The tracking link: http://www.gencourt.state.nh.us/bill_status/bill_docket.aspx?lsr=2108&sy=2012&sortoption=&txtsessionyear=2012&txtbillnumber=HB1531&q=1
HB 1397 says the court shall instruct the jury in a criminal case of its right to judge the application of the law in relationship to the facts in controversy. The court would also be required to permit the defendant or counsel for the defendant to explain this right to the jury. The bill would let jurors use their common sense to be lenient to someone undeserving of the full punishment in a perceived bad law. When the law is a proverbial ass, that power could prevent a miscarriage of justice. A bill like this can cut two ways. It was rare a generation ago for white juries in the South to convict a white person charged with harming a black. On balance, CCJR supports HB 1397, but it will bear close watching if it becomes law.

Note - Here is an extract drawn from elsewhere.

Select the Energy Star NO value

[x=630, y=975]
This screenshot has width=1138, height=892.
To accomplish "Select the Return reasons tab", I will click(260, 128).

The link: http://www.gencourt.state.nh.us/bill_status/bill_docket.aspx?lsr=2593&sy=2012&sortoption=&txtsessionyear=2012&txtbillnumber=hb1397&q=1
HB 1247 is similar to HB 1397, with one huge difference. The jury could disregard the law by imposing a much tougher sentence than statute calls for. That’s a formula for vigilante justice. Here’s the most problematic clause of the bill:
The court shall tell the jurors that they may decide according to their judgment of the case, that either lesser penalties than the statute states or more severe penalties than the statute states should apply. The penalties may include the death penalty.